Why Are These Insects a Problem?

Indian meal moths can wreak havoc on farmers’ grain crops. If they get into your pantry, they can contaminate your food. They love to eat a wide variety of things, like:

  • Cereal
  • Flour
  • Dried fruits
  • Rice
  • Pasta
  • Bread
  • Nuts
  • Chocolate
  • Pet food

Even if you are really good about putting your food away in sealed containers, Indian meal larvae have the ability to chew through cardboard and plastic. While they don’t carry diseases like other pests, they can contaminate your food. Females can lay about 300 eggs at a time, and they like to lay them near or on food sources. Once hatched, the larvae like to make webs in the foods that they contaminate.

Besides making your food inedible, this pest likes to hide in articles of clothing. They may lay eggs in clothing, or the larvae may use the area to pupate.

How Do They Get in the House?

The usual suspects, like poor insulation or cracks in window sills, can leave entry points for moths to get into your home.

Like bedbugs, Indian meal moths are very common traveling pests. If you travel this winter, check your luggage for any bugs before bringing the items back inside the house.

Moths can get into produce at grocery stores, so when you come back from grocery shopping, check your bags and your food sources for bugs.

As you bring equipment into the garage for winter — like shovels or patio furniture — check these items over for egg deposits.

How Can You Get Rid of Them?

Indian meal moths can be difficult to get rid of because they like to hide and because they can travel to difficult spots, like vaulted ceilings. It’s a good idea to contact a pest control professional to help you take care of the problem.

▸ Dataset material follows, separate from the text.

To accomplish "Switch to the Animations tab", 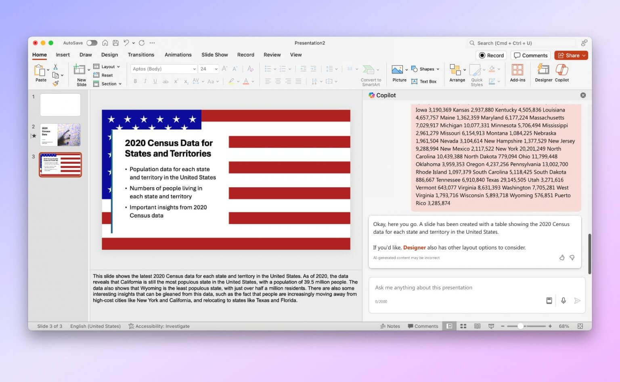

The pest control service might set up pheromone traps to lure adults. These traps are beneficial because they work well as lures and are non-toxic for family members or pets.
Some traps contain diatomaceous earth, which is also beneficial because it doesn’t contain any toxic chemicals. Diatomaceous earth dries out the pests and eventually they will die because of dehydration.

The pest control service might also use blue to violet lights near traps, since these lights can draw out moths from hiding.

If you notice Indian meal moths in your food, you may have to clean out your entire pantry just to make sure you remove all the eggs and larvae. Check your clothing for moths as well. Use a small vacuum to remove any eggs or larvae and then run the clothing through a hot cycle in your washing machine.